Multimodal imaging approach to examine biodistribution kinetics of Cabotegravir (GSK1265744) long acting parenteral formulation in rat
Long-Acting Parenterals (LAPs) have been used in the clinic to provide sustained therapeutic drug levels at a target site, and thereby reducing the frequency of dosing required. In an effort to understand the factors associated with long-acting cabotegravir (GSK1265744 LAP) pharmacokinetic variability, the current study was designed to investigate the temporal relationship between intramuscular (IM) or subcutaneous (SC) drug depot morphology and distribution kinetics with plasma pharmacokinetics. Therefore, a multi-modal molecular imaging (MRI & MALDI IMS) approach was employed to examine the temporal GSK1265744 LAP biodistribution in rat following either IM or SC administration. Serial MRI was performed immediately post drug administration, and then at day 1 (24 h post), 2, 3, 4, 7, and 14. In a separate cohort of rats, an MRI contrast agent, Feraheme® (USPIO), was administered 2 days post IM drug injection in order to investigate the potential involvement of macrophages trafficking to the GSK1265744 LAP and Vehicle depot sites. The GSK1265744 LAP depot volume increased rapidly by day 2 in the IM injected rats (˜ 3–7 fold) compared with a ˜ 1 fold increase in the SC injected rats. In addition, the USPIO contrast agent labeled macrophages were shown to be present in the depot region of the GSK1265744 LAP injected gastrocnemius while the Vehicle injected gastrocnemius appeared to show reduced uptake. Matrix-assisted laser desorption ionization (MALDI) imaging mass spectrometry (IMS) of muscle and abdominal tissue sections identified the drug content primarily within the depot. Co-registration of the GSK1265744 ion images with immunohistochemical images established that the drug was taken up by macrophages associated with the depot. Linear regression analysis demonstrated that the drug depot characteristics including volume, surface area, and perimeter assessed by MRI at day 2 correlated with early time point plasma drug concentrations.

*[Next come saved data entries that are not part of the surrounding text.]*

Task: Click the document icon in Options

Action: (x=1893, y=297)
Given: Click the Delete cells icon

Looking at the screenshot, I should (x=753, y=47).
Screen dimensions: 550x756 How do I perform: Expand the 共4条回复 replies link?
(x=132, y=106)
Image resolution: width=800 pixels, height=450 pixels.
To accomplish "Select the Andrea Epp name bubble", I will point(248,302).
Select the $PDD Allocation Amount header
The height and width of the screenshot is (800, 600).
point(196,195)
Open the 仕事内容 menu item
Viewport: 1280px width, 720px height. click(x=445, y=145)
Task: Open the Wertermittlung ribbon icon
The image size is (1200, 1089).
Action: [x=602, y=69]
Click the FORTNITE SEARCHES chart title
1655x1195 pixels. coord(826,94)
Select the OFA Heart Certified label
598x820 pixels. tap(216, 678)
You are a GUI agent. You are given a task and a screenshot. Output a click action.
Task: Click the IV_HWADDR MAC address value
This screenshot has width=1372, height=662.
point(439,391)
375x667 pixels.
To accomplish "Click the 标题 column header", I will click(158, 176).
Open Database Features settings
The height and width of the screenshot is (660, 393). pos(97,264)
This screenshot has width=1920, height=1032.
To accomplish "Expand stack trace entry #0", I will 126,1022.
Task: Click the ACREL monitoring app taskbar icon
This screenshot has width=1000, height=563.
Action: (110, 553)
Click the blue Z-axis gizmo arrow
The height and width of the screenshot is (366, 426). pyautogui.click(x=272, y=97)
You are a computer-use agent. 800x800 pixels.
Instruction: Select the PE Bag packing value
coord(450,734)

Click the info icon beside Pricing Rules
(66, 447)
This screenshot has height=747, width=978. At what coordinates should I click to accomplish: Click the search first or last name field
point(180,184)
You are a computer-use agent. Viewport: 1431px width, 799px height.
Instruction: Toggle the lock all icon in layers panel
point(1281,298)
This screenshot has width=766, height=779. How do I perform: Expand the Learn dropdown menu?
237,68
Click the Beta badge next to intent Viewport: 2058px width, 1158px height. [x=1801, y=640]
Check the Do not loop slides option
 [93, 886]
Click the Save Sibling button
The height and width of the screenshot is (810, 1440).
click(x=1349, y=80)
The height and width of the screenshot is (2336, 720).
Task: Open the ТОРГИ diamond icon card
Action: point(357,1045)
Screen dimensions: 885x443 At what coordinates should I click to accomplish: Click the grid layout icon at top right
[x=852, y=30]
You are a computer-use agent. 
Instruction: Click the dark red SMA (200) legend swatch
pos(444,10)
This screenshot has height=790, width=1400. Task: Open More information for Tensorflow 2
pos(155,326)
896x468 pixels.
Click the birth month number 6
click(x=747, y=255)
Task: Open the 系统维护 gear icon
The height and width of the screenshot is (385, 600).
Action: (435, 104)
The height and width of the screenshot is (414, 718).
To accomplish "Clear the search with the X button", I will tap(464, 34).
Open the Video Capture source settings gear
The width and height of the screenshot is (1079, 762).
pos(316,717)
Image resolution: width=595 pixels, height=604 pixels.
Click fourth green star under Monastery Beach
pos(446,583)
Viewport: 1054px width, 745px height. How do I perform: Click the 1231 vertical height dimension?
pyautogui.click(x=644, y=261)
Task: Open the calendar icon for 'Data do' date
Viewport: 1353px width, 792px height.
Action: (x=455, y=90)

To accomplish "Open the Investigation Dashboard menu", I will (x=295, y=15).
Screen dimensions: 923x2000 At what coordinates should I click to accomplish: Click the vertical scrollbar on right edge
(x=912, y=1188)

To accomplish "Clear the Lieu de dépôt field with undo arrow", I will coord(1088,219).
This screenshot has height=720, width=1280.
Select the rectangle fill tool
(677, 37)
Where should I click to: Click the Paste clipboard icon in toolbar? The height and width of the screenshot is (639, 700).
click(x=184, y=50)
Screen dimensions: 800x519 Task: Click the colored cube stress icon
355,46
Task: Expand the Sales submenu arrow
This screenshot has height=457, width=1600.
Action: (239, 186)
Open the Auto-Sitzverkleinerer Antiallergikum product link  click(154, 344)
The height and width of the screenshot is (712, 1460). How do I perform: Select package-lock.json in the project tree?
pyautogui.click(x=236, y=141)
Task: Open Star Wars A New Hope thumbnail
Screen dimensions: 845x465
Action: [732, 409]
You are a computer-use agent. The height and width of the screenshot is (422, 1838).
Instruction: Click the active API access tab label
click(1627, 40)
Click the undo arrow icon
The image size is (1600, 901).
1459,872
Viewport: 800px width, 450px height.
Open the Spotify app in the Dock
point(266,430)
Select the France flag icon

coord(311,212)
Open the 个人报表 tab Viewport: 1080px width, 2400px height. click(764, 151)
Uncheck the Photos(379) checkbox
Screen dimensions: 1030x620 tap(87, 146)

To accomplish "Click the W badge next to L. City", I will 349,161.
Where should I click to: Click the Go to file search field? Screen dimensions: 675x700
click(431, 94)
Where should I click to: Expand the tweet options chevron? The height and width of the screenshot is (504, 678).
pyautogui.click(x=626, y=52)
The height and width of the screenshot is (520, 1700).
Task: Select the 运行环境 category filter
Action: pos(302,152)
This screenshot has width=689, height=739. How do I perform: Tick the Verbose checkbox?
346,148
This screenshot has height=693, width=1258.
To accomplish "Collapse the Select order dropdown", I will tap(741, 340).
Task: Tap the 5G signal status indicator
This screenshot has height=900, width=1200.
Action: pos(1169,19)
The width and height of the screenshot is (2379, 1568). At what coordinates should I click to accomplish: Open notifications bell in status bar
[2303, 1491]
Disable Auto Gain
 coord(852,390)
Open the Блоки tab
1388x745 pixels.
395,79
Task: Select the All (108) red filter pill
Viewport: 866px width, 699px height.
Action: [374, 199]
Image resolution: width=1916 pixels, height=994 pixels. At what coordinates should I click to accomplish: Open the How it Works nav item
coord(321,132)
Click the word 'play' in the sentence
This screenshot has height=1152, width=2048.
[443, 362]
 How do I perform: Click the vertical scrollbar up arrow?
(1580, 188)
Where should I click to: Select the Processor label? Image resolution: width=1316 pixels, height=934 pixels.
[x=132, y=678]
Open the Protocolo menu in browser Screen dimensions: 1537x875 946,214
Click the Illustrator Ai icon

In summary, a multimodal molecular imaging approach was used to identify the drug depot location and volumetric/physiologic changes in both IM and SC locations following GSK1265744 LAP administration. The IM depot volume increased rapidly to a maximum volume at 2 days post-GSK1265744 LAP administration, while the Vehicle depot did not suggesting that the active drug substance and/or related particle was a key driver for drug depot evolution. The depot expansion was associated with an increase in macrophage infiltration and edema in and around the depot region and was correlated to plasma drug concentration at early time points (0–4 days). Consequently, molecular imaging approaches may be used in patients to help understand the biodistribution of GSK1265744 LAP and its associated pharmacokinetics.